Aujourd'hui, l'opportunité même d'aborder certains thèmes est contestée. De nouveaux tabous sont créés par volonté d'éviter tout risque de "dérapage". La parole serait devenue dangereuse : si les politiciens commencent à évoquer les sujets sensibles, alors les extrêmes (en fait le Front National) grimperont. D'après cette analyse, la présence de Jean-Marie Le Pen au second tour de l'élection présidentielle de 2002 s'explique par l'insistance de Jacques Chirac à parler de l'insécurité.
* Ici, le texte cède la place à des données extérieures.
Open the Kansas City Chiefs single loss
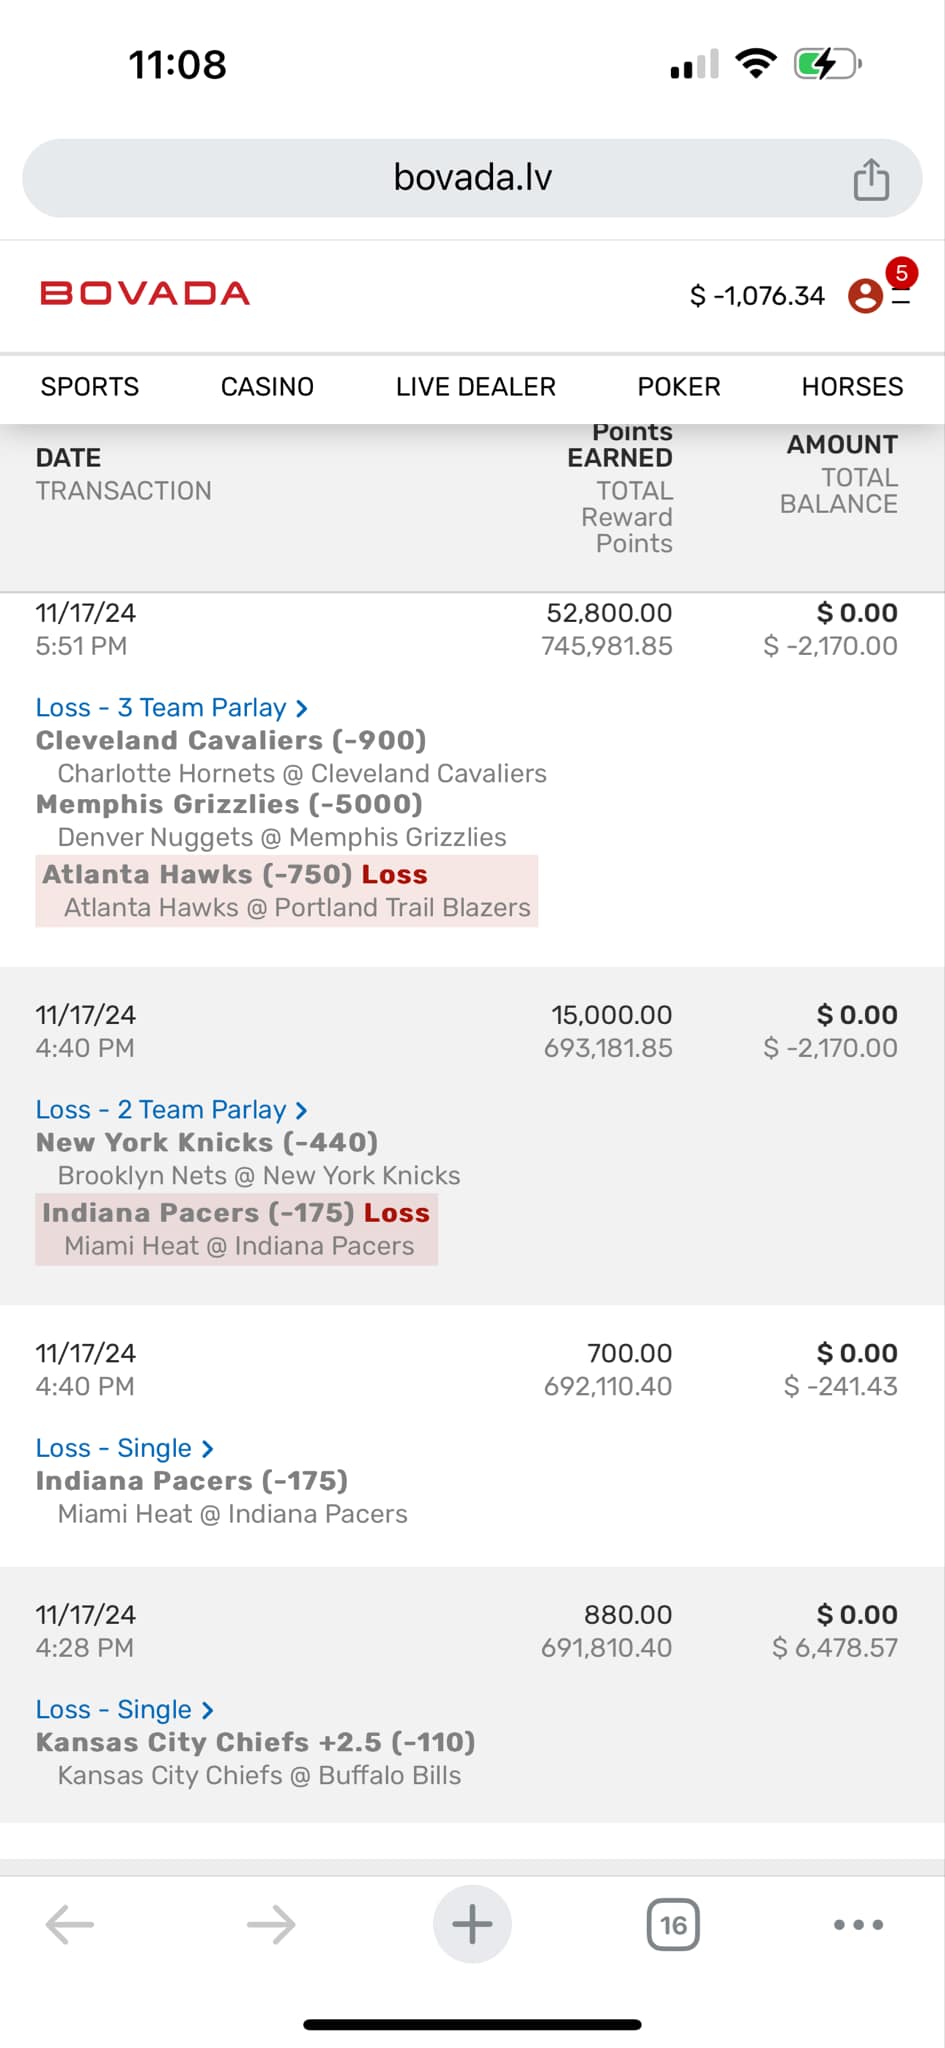Screen dimensions: 945x2048 pyautogui.click(x=124, y=1710)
Toute tentative de débattre sur un thème déjà abordé par le Front National ferait les votes de celui-ci, les électeurs préférant parait-il (bien qu'il n'y ait pas vraiment de source à cette affirmation) l'original à la copie. Et tant pis si la "copie" n'a en fait rien à voir avec "l'original".

Le débat sur l'identité nationale fut ainsi un lamentable échec. Il n'eut pas lieu : on a surtout débattu sur l'opportunité même d'en parler. Et vu au point où l'on en est actuellement, le résultat était probablement une réponse négative : il ne faut pas. Tout cela ne profiterait qu'à Marine Le Pen, et en continuant d'essayer d'en parler, les politiciens pousseraient les gens à devenir de plus en plus racistes. Mais toute cette rhétorique n'a absolument aucun fondement. Déjà, il faut remarquer que ceux qui tiennent ce genre de discours sont parfaitement immunisés au processus qu'ils décrivent : combien d'entre eux se sentent plus xénophobes lorsqu'il est fait mention des immigrés ? S'ils sont immunisés, rien ne permet de penser que le reste de la population ne l'est pas. En fait, lorsqu'on y réfléchit bien, on se rend compte que les politiciens ont en fin de compte peu d'influence sur la population.
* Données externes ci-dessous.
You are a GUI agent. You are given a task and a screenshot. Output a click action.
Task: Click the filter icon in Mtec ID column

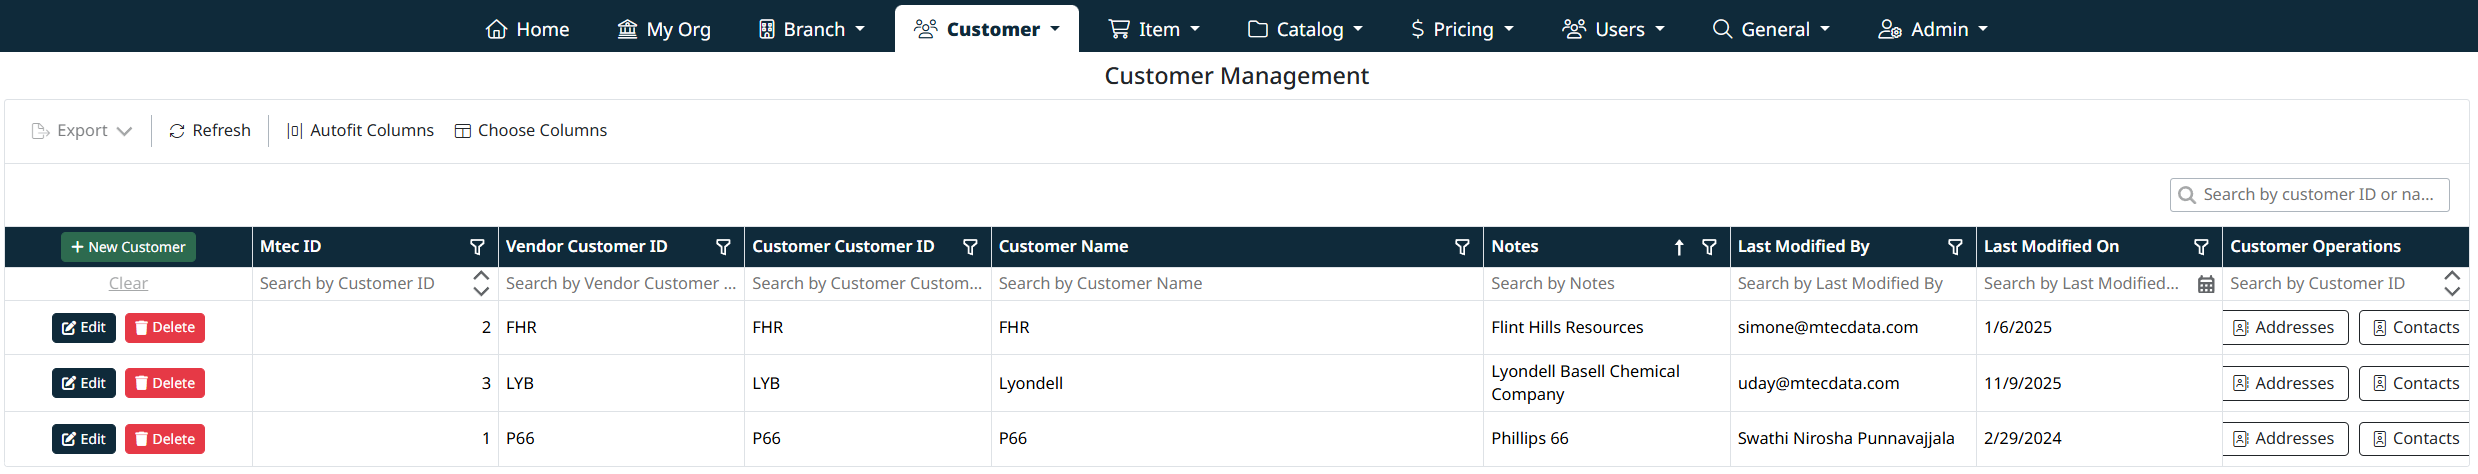477,247
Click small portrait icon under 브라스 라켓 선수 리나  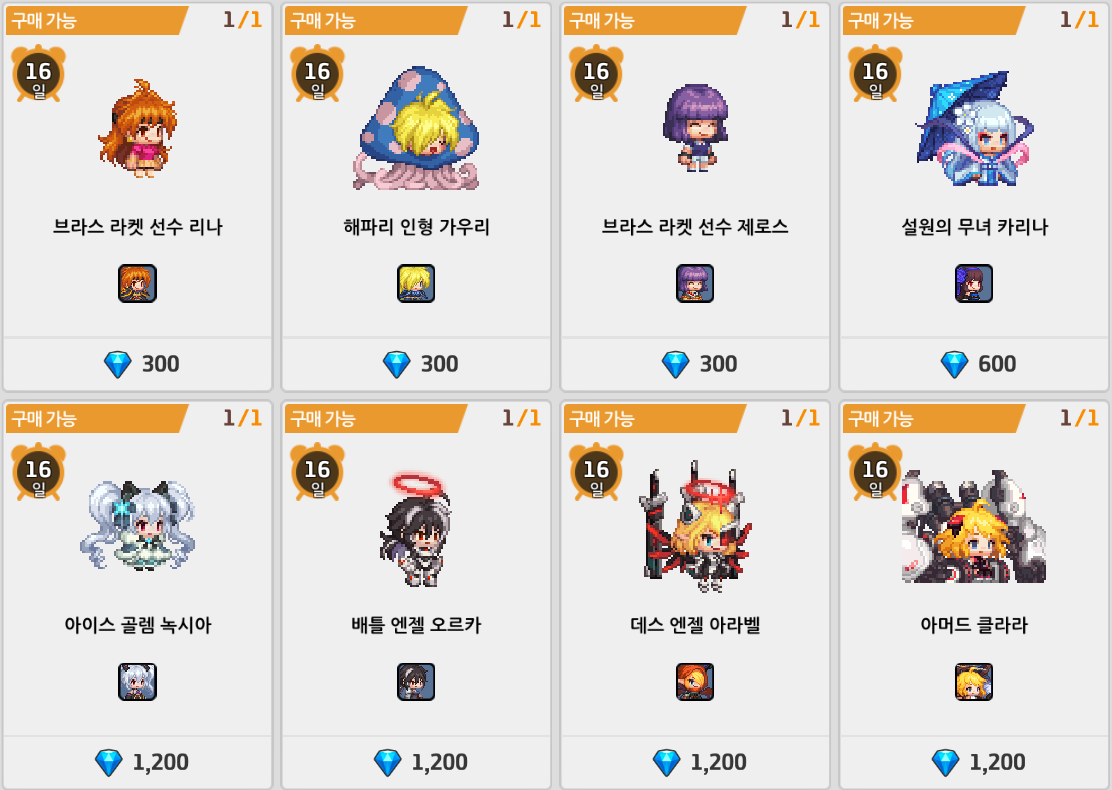(x=137, y=284)
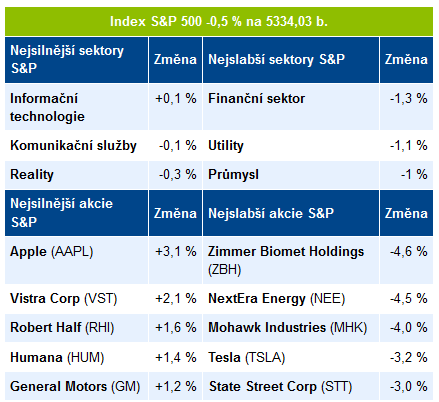Click the Tesla (TSLA) stock cell

point(291,357)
Ce serait si simple autrement : les personnalités politiques feraient campagne sur le thème "respectez les lois", et leurs concitoyens qui n'y avaient jusque là pas pensé deviendraient subitement honnêtes. Les prisons se videraient à vitesse grand V, ce qui règlerait de nombreux problèmes. Avec la force de conviction extraordinaire des politiciens, plus personne ne douterait d'eux et l'abstention n'existerait plus, chacun votant avec l'enthousiasme des hypnotisés. Dans les faits, on voit plutôt le contraire. L'opinion d'une personne se forme d'abord par son expérience personnelle, puis par celle de ses proches, ensuite seulement par les sources d'information traditionnelle. Le politicien, souvent déconsidéré, apparaît alors très lointain.

Et alors un grand mythe tombe. Les politiciens n'influencent pas la population, c'est la population en revanche qui influence les politiciens. C'est même le fonctionnement normal de la démocratie. En représentant le peuple, le personnel politique essaie de coller au plus près de ses attentes, au moins dans son expression. Les différentes personnalités politiques peuvent bien sûr avoir leurs propres convictions, mais au bout du compte les électeurs élisent celles qui ont les idées les plus similaires aux leurs. Que ce soit par le fonctionnement théorique d'une démocratie ou par pur électoralisme politicien, nos représentants changent avec les opinions de la population. Le fait que certains d'entre eux veulent aborder des thèmes considérés comme tabous par d'autres n'est que révélateur du questionnement d'au moins une partie de la population. Cela ne veut pas dire qu'il ne faille pas aborder d'autres thèmes plus traditionnels, mais si les politiciens ne veulent pas prendre en compte les interrogations de la population, celle-ci finira par les changer.